EVOL is the third full-length studio album by the American alternative rock band Sonic Youth. Released in May 1986, EVOL was Sonic Youth’s first album on SST Records, and also the first album to feature then-new drummer Steve Shelley who had just replaced Bob Bert. 

In retrospective reviews, critics cite EVOL as marking Sonic Youth’s transition from their no wave roots toward a greater pop sensibility, while bassist Kim Gordon has referred to it as the band’s “goth record.” Pitchfork has praised the album, saying that EVOL "[was] where the seeds of greatness were sown", and placed the album 31st on their Top 100 Albums of the 1980s list, alongside Sonic Youth's next two albums, Sister and Daydream Nation, which ranked 14th and first, respectively.

Background and recording 
In June 1985, during the Bad Moon Rising tour, Bert left the band and was replaced by Shelley. The new lineup quickly began working on new material for their third album. The band signed to SST as, by 1986,  label founder Greg Ginn was anxious for the label to move away from its American hardcore roots. Sonic Youth took a break from the tour and finished the writing for EVOL. In March 1986, the band recorded the album at BC Studio with Martin Bisi. EVOL was the second time that the band had worked with New York singer and performance artist Lydia Lunch. Lunch had shared vocals on Bad Moon Rising's "Death Valley '69", and on this record, she co-wrote the song "Marilyn Moore".

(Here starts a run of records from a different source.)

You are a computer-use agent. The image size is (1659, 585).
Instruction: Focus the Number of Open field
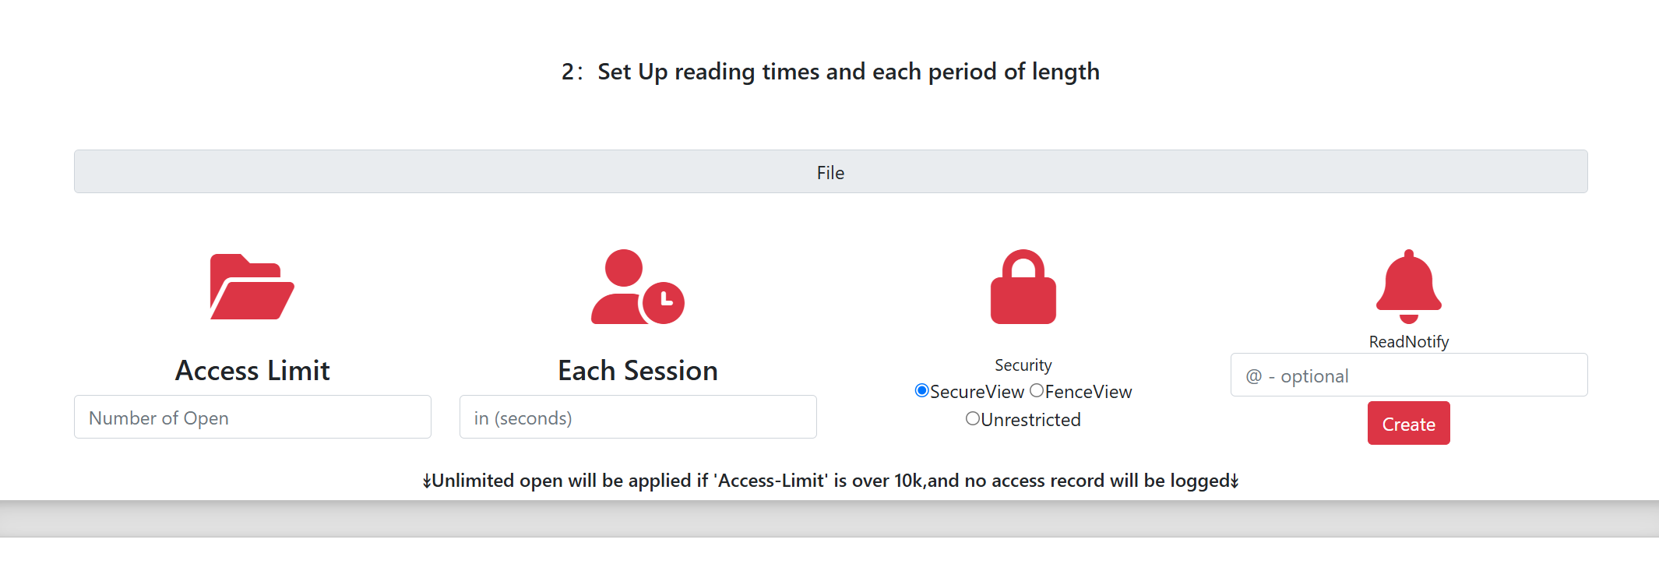pos(252,418)
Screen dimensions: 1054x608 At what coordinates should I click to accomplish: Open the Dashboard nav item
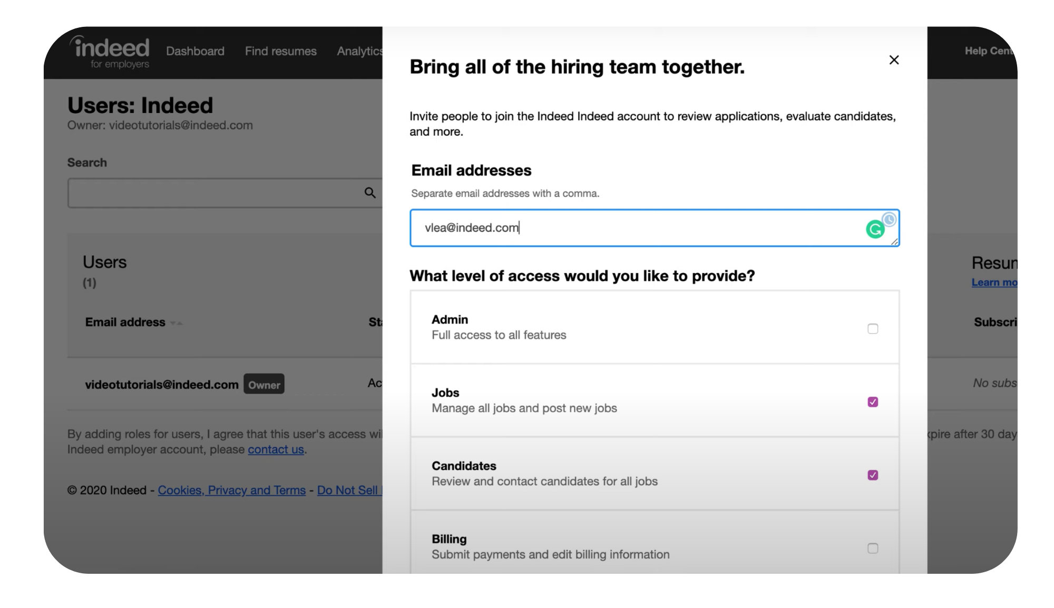195,51
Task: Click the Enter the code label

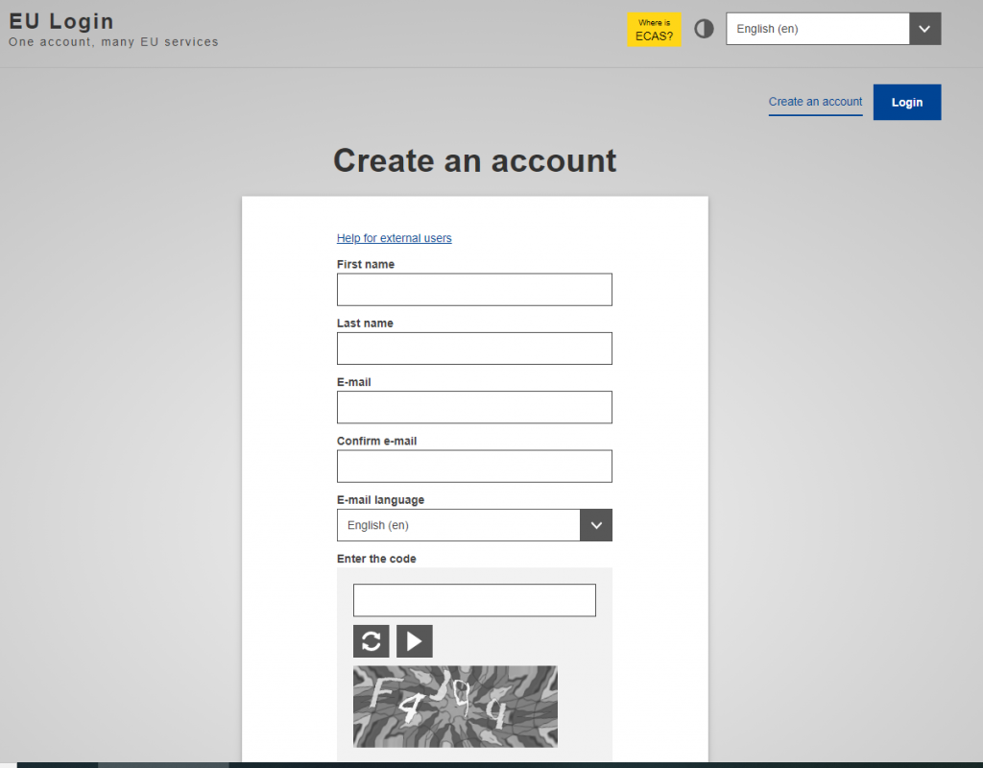Action: tap(376, 559)
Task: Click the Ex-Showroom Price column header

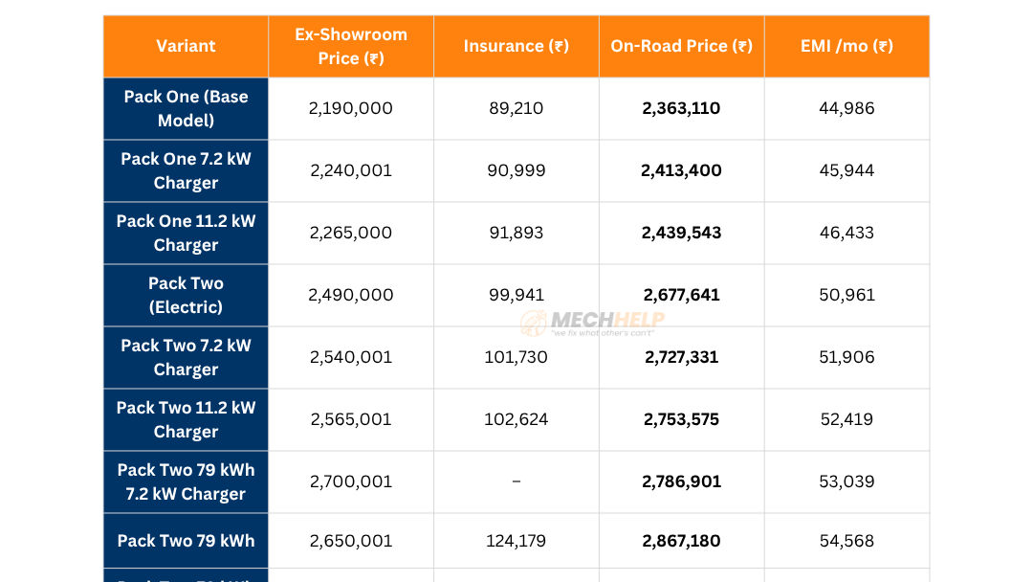Action: click(x=351, y=46)
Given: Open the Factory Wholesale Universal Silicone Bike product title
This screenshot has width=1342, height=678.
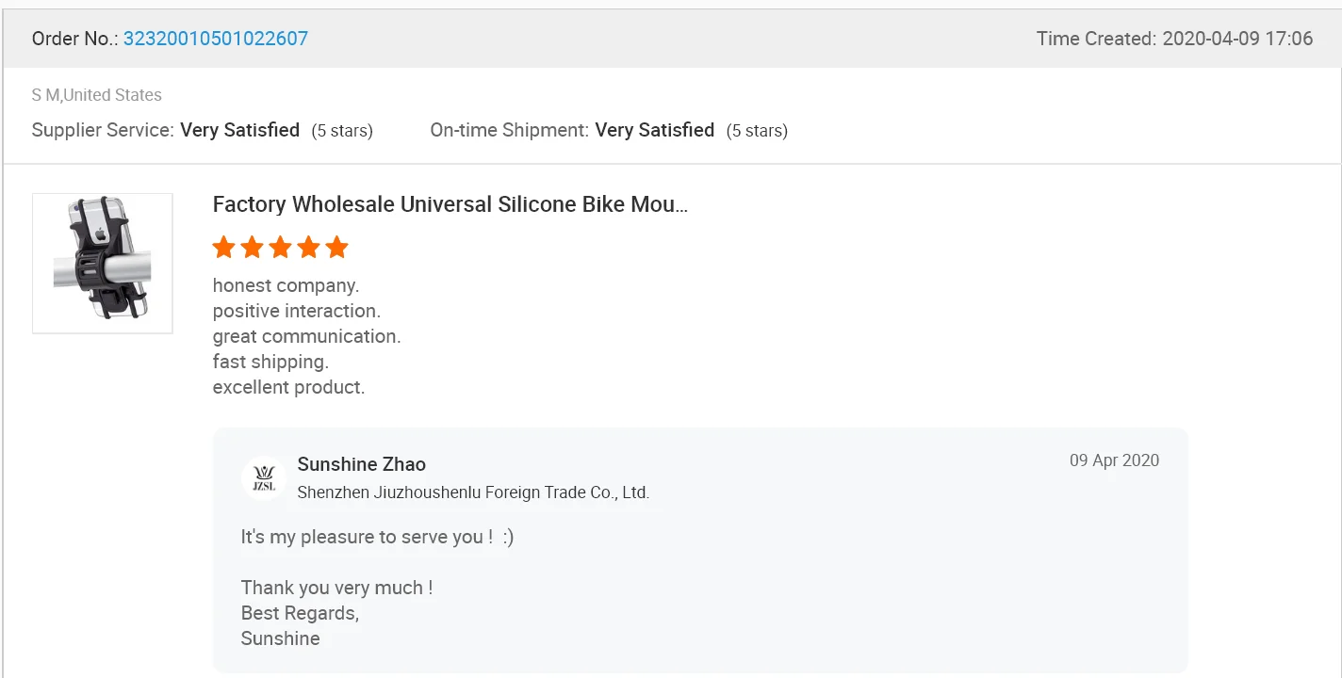Looking at the screenshot, I should coord(450,204).
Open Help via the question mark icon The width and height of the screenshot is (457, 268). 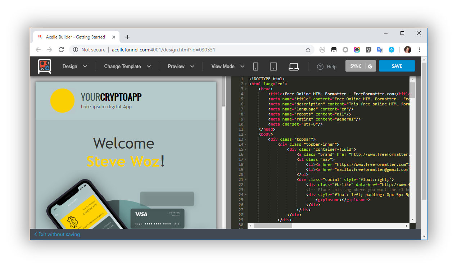(x=320, y=66)
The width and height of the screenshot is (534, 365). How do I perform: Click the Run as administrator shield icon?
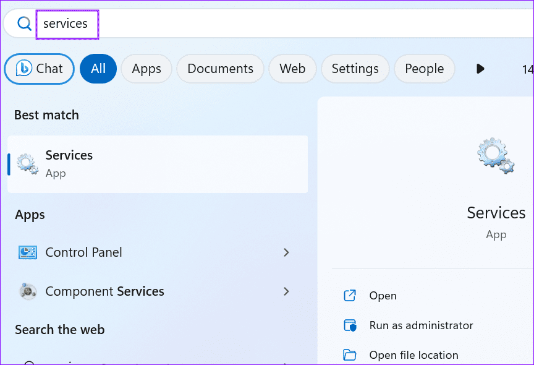[350, 325]
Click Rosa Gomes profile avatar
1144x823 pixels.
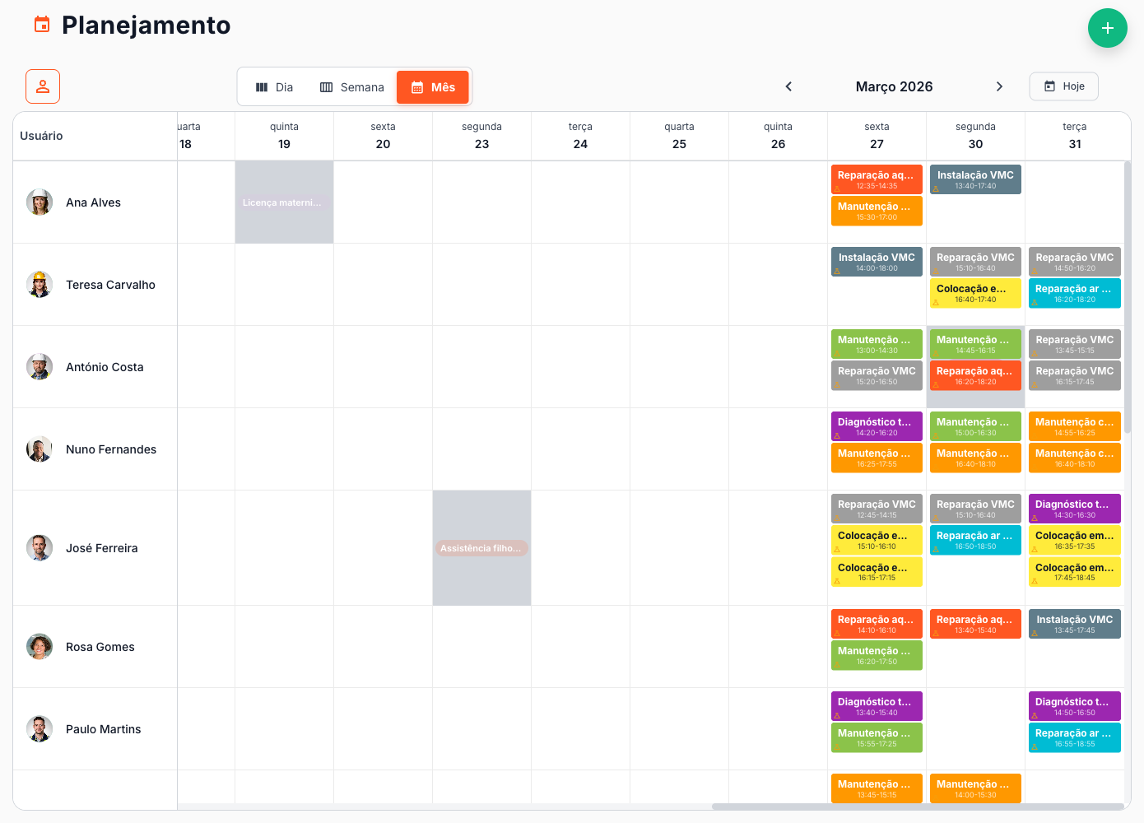[40, 647]
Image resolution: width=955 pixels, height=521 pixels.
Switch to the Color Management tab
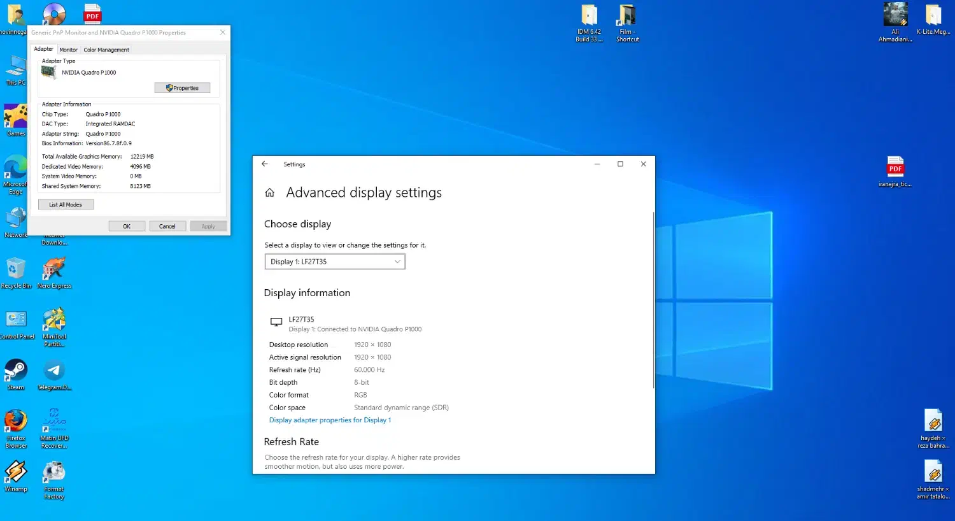(106, 50)
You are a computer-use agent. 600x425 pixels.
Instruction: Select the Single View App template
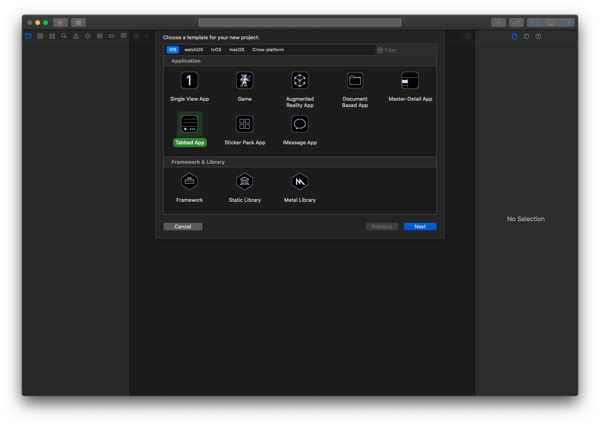[189, 81]
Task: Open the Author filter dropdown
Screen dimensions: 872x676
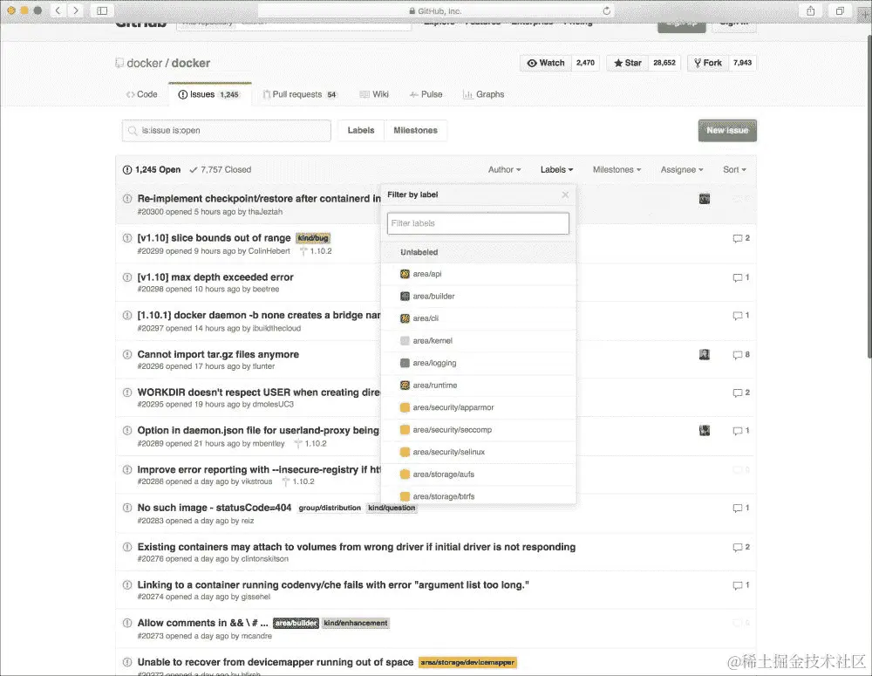Action: pos(504,169)
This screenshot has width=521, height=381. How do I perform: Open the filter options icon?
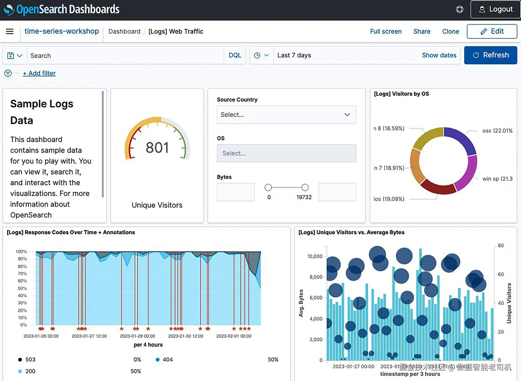click(8, 73)
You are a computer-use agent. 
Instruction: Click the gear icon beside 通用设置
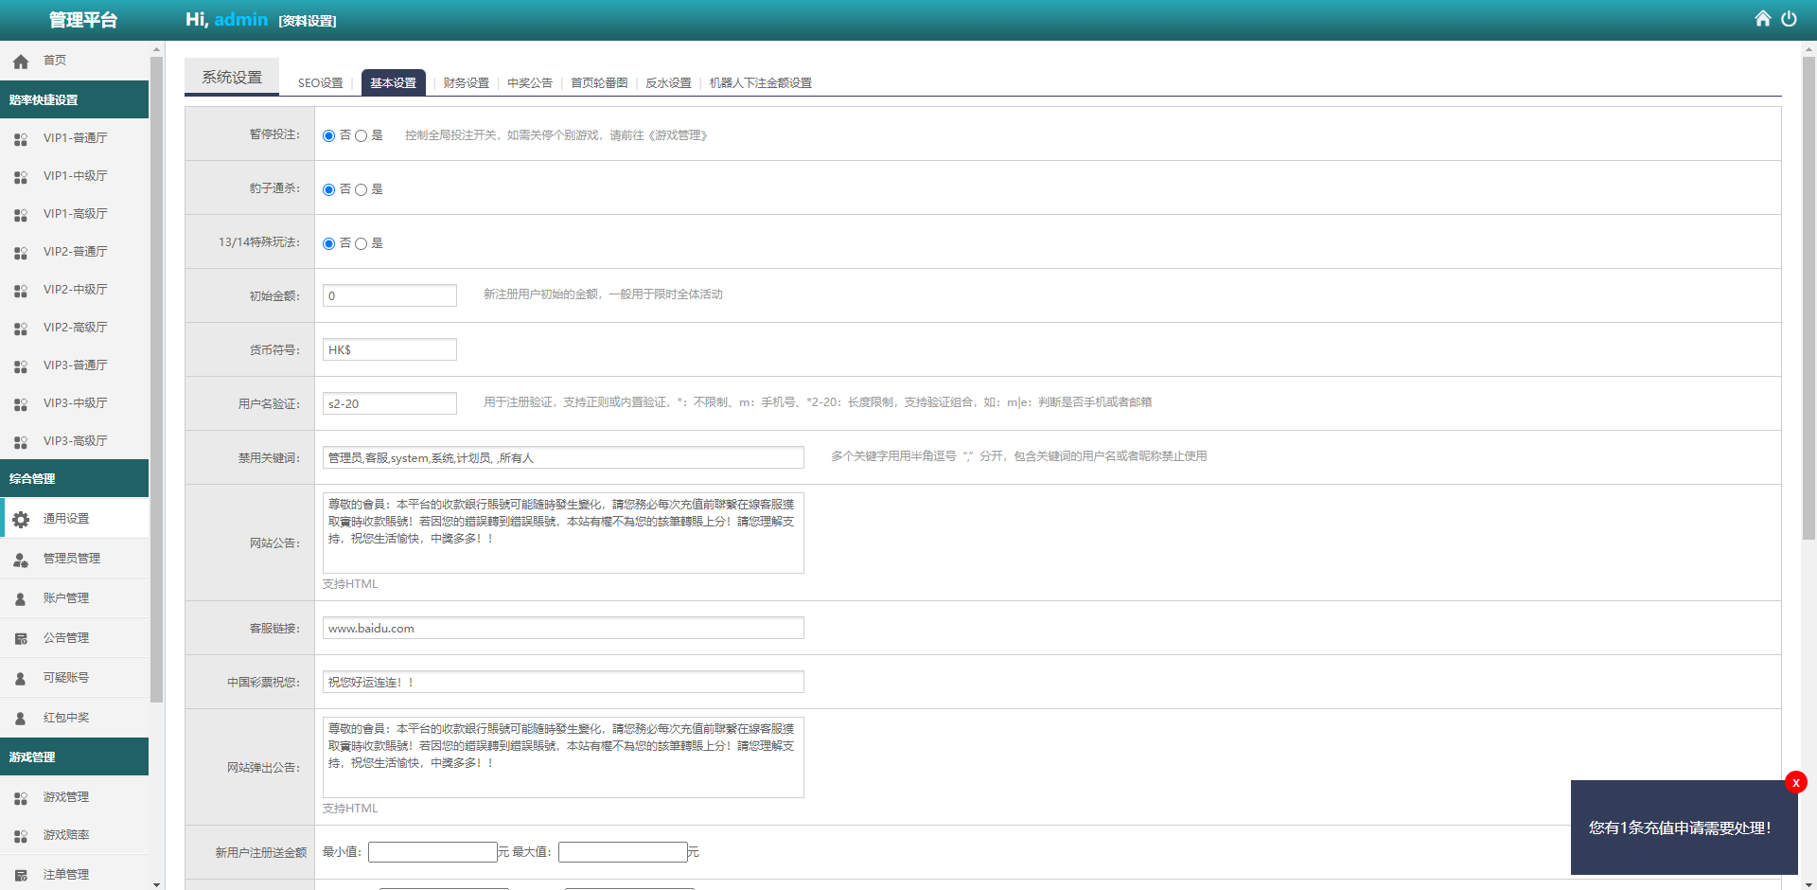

Mike Watt played bass guitar on the tracks "In the Kingdom #19" and the band's cover of "Bubblegum". The band encouraged him to play on the former track shortly after Watt's fellow Minutemen band member D. Boon died in a car crash. Coincidentally, the song is also about a car crash. Watt had entered a severe depression following Boon's death and was considering leaving his career in music behind. He credited the time he spent with the members of Sonic Youth during the recording of EVOL as a major factor in his decision to re-enter the music world. Watt's next band, Firehose, would support Sonic Youth on their Flaming Telepaths tour. During this time, the band began the Ciccone Youth project, which featured all members of Sonic Youth and Watt. They released a single consisting of three tracks: "Into the Groove(y)" (a cover of Madonna's hit "Into the Groove", incorporating snippets of her recording) and the short "Tuff Titty Rap" on the A-side (both performed by the Sonic Youth members), and "Burnin' Up" (performed by Watt with additional guitars by Ginn) on the B-side. The project resulted in 1988's The Whitey Album.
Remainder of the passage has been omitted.